On the first day of class, the students fill out a questionaire about why they came to school/what their motivation was for coming. When they have dry spells, lack of motivation, and start playing the blame game; I pull the questionaire from their file and remind them why they came to school. Also explaining to them, to take responsiblity for their actions regardless of someone elses action. This action puts the focus back on what's important.
It's interesting and actually quite surprising to realize that the problem of blaming others is so widespread among adult learners. I’ve recently moved from clinical practice to academia, so have not had a lot of experience in the classroom or in dealing with the blame game. I have to confess that I have little tolerance for this behavior, it just annoys the fire out of me. However, I know that allowing this to show to the students is not appropriate (we instructors have to be role models, and the epitome of professionalism, etc. etc…….)
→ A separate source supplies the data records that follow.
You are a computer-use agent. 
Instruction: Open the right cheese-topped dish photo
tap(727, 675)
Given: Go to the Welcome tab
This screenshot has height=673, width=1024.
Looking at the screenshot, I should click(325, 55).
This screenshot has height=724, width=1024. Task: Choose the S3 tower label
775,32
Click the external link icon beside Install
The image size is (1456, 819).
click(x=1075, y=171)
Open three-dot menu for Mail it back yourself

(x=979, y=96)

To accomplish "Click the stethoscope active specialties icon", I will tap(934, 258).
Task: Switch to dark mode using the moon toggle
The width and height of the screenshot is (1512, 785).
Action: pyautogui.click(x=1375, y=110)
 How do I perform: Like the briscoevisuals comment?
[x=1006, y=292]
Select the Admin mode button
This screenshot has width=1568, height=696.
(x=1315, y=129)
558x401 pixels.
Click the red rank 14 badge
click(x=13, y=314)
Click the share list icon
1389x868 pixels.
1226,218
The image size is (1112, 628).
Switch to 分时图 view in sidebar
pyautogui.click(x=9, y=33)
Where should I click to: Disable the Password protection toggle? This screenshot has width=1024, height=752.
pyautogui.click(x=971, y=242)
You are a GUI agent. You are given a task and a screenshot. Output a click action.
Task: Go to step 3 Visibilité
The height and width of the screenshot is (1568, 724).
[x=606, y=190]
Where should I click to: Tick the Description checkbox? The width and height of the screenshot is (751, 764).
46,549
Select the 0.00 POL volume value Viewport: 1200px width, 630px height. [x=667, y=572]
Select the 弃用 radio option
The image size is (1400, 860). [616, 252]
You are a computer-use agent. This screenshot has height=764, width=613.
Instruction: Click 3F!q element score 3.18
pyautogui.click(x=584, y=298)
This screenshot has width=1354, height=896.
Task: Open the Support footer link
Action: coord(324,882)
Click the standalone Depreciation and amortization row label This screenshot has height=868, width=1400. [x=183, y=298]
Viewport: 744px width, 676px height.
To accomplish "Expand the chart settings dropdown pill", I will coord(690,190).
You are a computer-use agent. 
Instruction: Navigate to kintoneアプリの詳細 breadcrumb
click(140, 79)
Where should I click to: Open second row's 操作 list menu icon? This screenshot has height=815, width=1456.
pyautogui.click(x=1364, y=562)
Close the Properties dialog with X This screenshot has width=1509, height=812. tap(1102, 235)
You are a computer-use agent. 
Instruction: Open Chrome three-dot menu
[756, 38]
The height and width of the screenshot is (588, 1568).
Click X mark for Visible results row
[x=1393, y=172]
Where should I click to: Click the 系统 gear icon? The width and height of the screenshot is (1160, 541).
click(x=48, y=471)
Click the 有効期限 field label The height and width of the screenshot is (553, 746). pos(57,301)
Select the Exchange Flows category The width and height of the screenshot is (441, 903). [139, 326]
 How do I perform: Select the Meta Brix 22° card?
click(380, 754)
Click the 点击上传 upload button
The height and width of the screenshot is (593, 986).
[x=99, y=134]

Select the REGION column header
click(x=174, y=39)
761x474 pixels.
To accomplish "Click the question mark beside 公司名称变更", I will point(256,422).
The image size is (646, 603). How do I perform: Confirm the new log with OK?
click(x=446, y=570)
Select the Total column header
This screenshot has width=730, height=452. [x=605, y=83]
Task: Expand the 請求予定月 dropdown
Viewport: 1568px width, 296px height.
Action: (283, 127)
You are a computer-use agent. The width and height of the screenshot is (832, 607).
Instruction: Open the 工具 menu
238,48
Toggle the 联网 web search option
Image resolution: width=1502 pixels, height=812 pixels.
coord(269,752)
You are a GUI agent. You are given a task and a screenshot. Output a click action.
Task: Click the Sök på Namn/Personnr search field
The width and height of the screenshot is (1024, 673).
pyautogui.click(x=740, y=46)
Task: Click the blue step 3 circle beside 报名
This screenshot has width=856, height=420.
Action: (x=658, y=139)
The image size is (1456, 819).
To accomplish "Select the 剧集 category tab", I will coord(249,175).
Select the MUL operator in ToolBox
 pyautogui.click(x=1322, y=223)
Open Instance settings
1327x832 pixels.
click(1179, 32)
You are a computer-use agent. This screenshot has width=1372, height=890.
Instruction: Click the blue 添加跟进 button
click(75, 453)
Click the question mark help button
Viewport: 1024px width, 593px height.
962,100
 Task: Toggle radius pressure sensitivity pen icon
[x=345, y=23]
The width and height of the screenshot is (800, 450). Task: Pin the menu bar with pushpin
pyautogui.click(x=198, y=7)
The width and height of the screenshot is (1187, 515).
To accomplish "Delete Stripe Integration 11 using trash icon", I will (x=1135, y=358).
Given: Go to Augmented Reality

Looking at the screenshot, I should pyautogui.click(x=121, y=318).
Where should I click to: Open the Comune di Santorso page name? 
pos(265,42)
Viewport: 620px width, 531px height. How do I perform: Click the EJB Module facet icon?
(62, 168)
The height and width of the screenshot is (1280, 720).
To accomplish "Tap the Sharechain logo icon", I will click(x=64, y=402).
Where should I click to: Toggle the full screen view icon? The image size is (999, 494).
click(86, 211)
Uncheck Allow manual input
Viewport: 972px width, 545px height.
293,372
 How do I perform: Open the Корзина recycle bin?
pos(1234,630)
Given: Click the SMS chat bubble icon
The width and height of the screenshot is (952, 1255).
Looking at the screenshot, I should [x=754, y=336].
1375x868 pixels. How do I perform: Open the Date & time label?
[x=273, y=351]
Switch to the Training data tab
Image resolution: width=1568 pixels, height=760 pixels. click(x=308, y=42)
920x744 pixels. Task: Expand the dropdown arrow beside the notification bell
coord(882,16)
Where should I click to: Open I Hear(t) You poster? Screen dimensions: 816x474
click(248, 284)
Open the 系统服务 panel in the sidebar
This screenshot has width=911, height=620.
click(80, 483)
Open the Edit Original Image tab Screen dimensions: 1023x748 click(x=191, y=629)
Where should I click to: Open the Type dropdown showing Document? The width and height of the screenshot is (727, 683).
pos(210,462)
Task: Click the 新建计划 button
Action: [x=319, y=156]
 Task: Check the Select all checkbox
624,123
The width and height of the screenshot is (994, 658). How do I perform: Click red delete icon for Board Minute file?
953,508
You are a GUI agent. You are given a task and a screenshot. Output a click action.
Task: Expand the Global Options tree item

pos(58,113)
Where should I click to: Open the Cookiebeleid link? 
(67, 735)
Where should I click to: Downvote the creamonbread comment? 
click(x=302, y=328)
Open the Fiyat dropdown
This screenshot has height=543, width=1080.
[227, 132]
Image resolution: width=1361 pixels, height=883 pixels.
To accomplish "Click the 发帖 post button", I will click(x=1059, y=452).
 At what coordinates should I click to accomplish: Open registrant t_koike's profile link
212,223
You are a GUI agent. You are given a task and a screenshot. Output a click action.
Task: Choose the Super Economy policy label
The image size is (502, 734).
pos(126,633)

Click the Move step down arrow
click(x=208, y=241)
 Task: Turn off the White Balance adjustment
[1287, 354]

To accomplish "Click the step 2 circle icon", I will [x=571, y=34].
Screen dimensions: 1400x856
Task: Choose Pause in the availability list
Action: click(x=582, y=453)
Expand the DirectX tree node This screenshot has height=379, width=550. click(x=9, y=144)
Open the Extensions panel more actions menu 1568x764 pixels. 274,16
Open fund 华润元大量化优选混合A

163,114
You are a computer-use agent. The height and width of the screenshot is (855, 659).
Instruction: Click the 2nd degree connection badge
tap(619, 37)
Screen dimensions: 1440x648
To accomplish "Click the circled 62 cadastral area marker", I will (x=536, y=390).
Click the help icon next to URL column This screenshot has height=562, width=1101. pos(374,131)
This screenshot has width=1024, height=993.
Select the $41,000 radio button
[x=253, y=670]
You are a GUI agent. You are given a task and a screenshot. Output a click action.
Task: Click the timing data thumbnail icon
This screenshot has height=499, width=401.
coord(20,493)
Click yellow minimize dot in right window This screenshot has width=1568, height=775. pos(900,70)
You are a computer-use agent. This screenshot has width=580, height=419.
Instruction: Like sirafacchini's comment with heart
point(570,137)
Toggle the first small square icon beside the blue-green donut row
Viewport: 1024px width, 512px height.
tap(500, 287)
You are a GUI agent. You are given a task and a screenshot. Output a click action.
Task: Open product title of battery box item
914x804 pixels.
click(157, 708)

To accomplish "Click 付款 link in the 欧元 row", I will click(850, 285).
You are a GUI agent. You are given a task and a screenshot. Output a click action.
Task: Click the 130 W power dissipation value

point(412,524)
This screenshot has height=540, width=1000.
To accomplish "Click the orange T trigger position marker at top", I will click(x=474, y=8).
It has been helpful to read the comments in this forum, and to identify techniques that I can use in order to re-focus the student to taking ownership and responsibility, while maintaining my own professional demeanor! I’m in two minds about constantly reminding students of due dates and deadlines – one contributor said that doing this makes her feel like she’s being their mother, and I agree with that comment, and that it’s inappropriate for adult learners to have to be mothered. I also think that doing this is a way of enabling students who don’t want to take responsibility, while at the same time irritating the students who DO take responsibility for their learning.
I don't have enough experience in the classroom to have come up with strategies of my own yet, but am grateful to be able to take advantage of others' experience - thank you!
I welcome students to come and speak to me about problems, but when I see a lot of finger-pointing happening, I cut them off and refocus the conversation, continuously putting the emphasis back on them and how they plan to move forward. A pointed question such as, "What are you going to do about it?" puts the conversation onto a more constructive path. This is a more subtle cue for students to be more accountable, and it isn't always effective on it's own. Sometimes there needs to be a more frank discussion about accountability.